* **WHAT YOU SHOULD DO**
Go line by line through the records below. Copy whichever lines contain the string "Policy".
- Opening Delimiter -
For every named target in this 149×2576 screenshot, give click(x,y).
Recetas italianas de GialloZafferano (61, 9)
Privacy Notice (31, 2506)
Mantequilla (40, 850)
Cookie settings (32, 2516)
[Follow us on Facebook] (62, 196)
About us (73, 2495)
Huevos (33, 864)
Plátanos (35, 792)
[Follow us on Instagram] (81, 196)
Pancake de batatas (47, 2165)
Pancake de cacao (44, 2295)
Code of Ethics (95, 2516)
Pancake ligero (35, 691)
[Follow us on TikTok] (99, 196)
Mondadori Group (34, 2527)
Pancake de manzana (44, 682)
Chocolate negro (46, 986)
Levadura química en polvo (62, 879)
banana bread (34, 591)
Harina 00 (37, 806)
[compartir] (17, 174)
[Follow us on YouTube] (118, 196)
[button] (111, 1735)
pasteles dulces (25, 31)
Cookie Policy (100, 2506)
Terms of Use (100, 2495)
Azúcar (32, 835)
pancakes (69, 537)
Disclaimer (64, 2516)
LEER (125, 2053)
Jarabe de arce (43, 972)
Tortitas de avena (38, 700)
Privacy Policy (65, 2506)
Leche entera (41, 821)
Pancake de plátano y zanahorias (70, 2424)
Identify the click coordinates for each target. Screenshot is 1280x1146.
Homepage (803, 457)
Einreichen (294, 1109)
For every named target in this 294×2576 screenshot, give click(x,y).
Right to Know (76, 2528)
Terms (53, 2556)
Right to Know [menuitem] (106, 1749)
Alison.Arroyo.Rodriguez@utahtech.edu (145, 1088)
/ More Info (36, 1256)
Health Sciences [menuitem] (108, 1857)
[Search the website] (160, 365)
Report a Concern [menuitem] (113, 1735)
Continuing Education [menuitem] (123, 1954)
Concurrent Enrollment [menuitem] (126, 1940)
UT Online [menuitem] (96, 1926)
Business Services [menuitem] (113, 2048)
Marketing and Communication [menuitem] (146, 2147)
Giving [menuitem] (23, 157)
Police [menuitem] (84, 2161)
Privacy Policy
- Closing Delimiter -
* **TASK RESPONSE**
Cookie Policy (100, 2506)
Privacy Policy (65, 2506)
Privacy Policy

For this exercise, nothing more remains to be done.